──────── Text provided ────────

Column Cardinal Rules – On how to organise a social media protest

This week, the (not) Primate of All-Ireland tries to mobilise The Bebo, The Twitter and The Facebook to protest against a “shocking” art exhibition.

FANS OF resident TheJournal.ie columnist (Not) Cardinal Brady will know he’s a devil for The Twitter. (He tweets as @CardinalBrady).

So when one of his ‘bishops’ asked him to organise a protest against a “vile, disgusting, obscene” art exhibition, he knew exactly where to begin…

Monday

An irate Bishop Brophy rings me about a local art exhibition. According to him a “self-avowed Venezuelan lesbian” is exhibiting a “shocking portrait of Our Lady” in the local art gallery. I ask him for more details.

“It’s offensive,“ he says “vile, disgusting, obscene.” I am almost afraid to, but I ask him if he has seen it.

“Are you mad?” he splutters, “I haven’t laid eyes on it.”

We talk some more and decide a protest campaign is what is needed. Because of my knowledge of contemporary culture, I know that traditional forms of protest are no longer considered effective. I tell Bishop Brophy that the internet will be our battleground, and I will consult Fr Lawlor, our resident social media expert on the way forward.

Tuesday

9am

Bishop Brophy, Fr Lawlor and I gather around the house computer. “E-protest is all the rage,” Fr Lawlor informs us. He decides that the first blow for decency must be struck on the Facebook, and he decides to set up an account.

4pm

It is heading for tea time and Fr Lawlor is now midway through the registration process. He has already given his mobile number, his RSI number, four email addresses, his home address, and the names of three family pets.

It is decided that perhaps The Facebook is not the best use of our time, and so the idea is dropped. Fr Lawlor starts to close his Facebook account.

Wednesday

9am

A new plan. It is decided that The Bebo is the way forward. “Thousands of people use it,” says Fr Lawlor. The registration process is quick and painless. Within minutes we are attempting to drum up support for our campaign. There are literally dozens of people online.

1.15pm

Our first message of support from Maria (15) in San Diego: “’Sup dawg?” she says. We are thrilled. Fr Lawlor engages her in conversation. He tells her about the awful painting.

“4shame,” she replies. She comments on Fr Lawlor’s ordination photos and says he looks “Pretty fly,” and she promises to drum up as much support for our campaign as possible.

4pm

Thanks to Maria’s work we have been sent  a link to a video by an artist called Lil’ Wayne whom we are reliably informed is “ill”, five more people have described Fr Lawlor’s ordination photos as “fly”, and we have an invitation to a pyjama party.

A decision is reached that Bebo might not be the way forward, and a prayer is said for Lil’ Wayne.

6pm

Fr Lawlor receives an email from the Facebook saying that in order to close his account they will need a first pressing of Barry Manilow’s Mandy signed (in pig’s blood), a strand of Louis Walsh’s hair, and a Condor egg.

──────── Information shown ────────

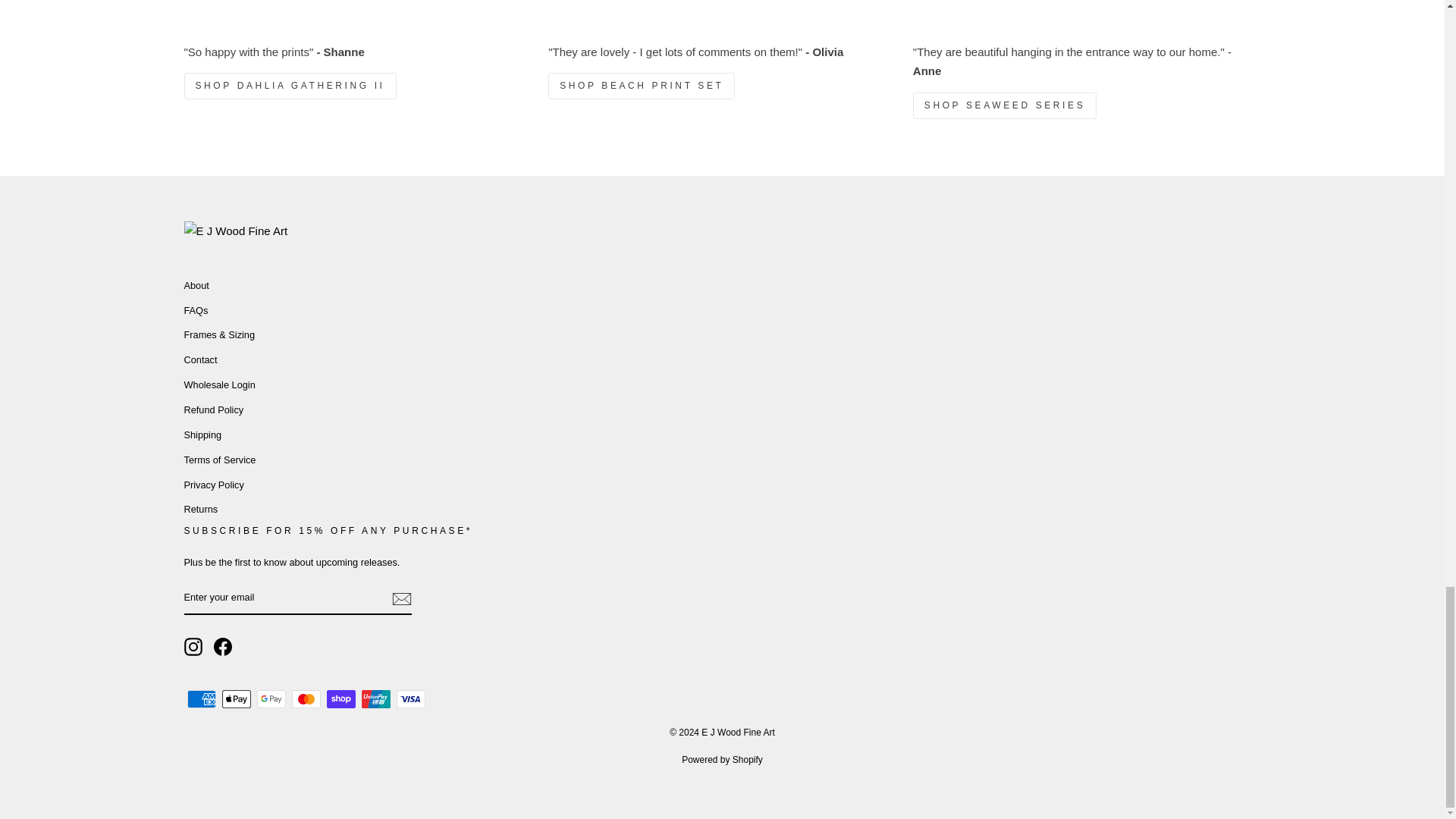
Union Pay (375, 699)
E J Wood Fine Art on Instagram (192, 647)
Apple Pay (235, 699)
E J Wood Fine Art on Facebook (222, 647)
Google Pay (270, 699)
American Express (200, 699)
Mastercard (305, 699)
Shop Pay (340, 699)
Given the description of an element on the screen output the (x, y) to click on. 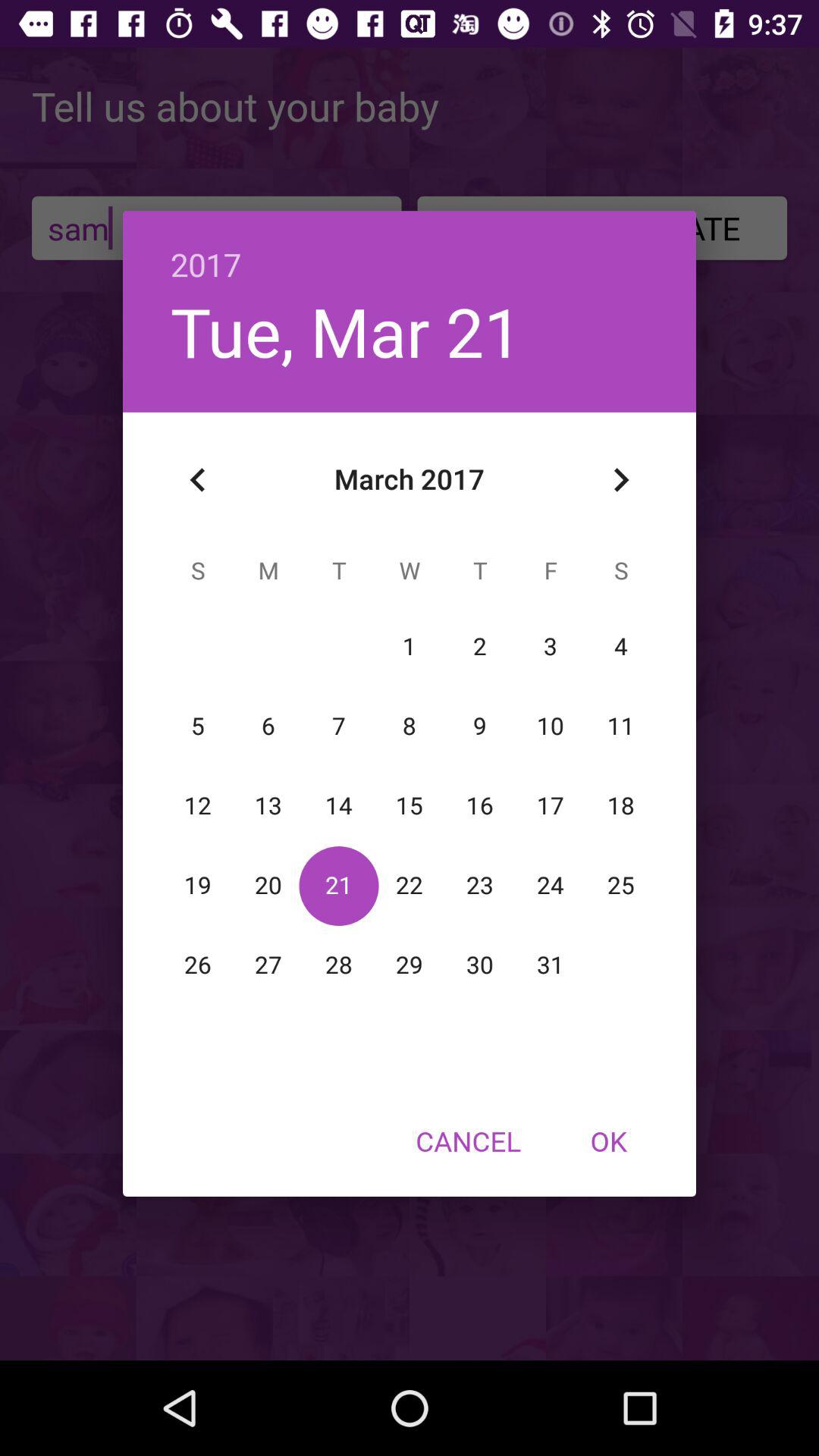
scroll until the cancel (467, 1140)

────────

(Work instructions)
1) In the column about organizing a social media protest, copy word for word the passage starting with "Our first message" and going on through "campaign as possible.".
2) Write the next part of the column about the social media protest, continuing after its last sentence.

(The replies)
1)
Our first message of support from Maria (15) in San Diego: “’Sup dawg?” she says. We are thrilled. Fr Lawlor engages her in conversation. He tells her about the awful painting.

“4shame,” she replies. She comments on Fr Lawlor’s ordination photos and says he looks “Pretty fly,” and she promises to drum up as much support for our campaign as possible.

2)
Thursday

10am

Bishop Brophy is getting impatient. The Twitter will be our next port of call, as the impulsive immediacy of it users, along with its reputation for getting things done is just what we need.

10.15am

Almost immediate success! Fr Lawlor is being followed by Greg in Wisconsin who has 38,000 followers and who in turn follows 38,000 people. He seems sympathetic to our cause and replies with “Yes. I agree. That does seem to be the case.” We ask Greg to spread the word to his followers. Then Greg offers to sell Fr Lawlor some garden furniture.

10.30am

Greg hasn’t said anything to his followers about our protest, but he has offered to sell garden furniture to Fr Lawlor 16 times already. Bishop Brophy is tearing his hair out. Meanwhile, the Facebook have tweeted Fr Lawlor and have now told him that they will need both his birth cert and Paul McCartney’s to finally close his account.

We reluctantly delete the Twitter account and our hash tag #disgustingpaintingof OurLadybyselfavowedvenezuelanlesbian is sadly now redundant.

11.30pm

Woken by Fr Lawlor. Mark Zuckerberg is on the phone, and in order to speed up the process of closing Fr Lawlor’s Facebook account he will need my bank details.

I am initially reluctant, but he says something about “terms of agreement” and secure servers” and makes it all sound very reasonable.
Friday

12.20pm

Bishop Brophy tells us that the only way forward is obviously through traditional protest. The three of us march down to the gallery.

12.40pm

We are told that the painting has now gone abroad. The curator offers us some prints, but we decline to even look at them knowing full well that looking upon them would merely harden our resolve. We leave in a noble clerical huff.

1pm

Walking past the cinema we notice a group of protestors. We are told that a short film is running at the local film festival portraying Captain Kirk from Star Trek in high heels and a skirt. Fans are outraged and offended. They all have pointy ears and placards, and they seem to be a very unreasonable bunch.

Bishop Brophy shakes his head and sighs. “Some people are mad,” he says. Fr Lawlor and I can only nod in agreement.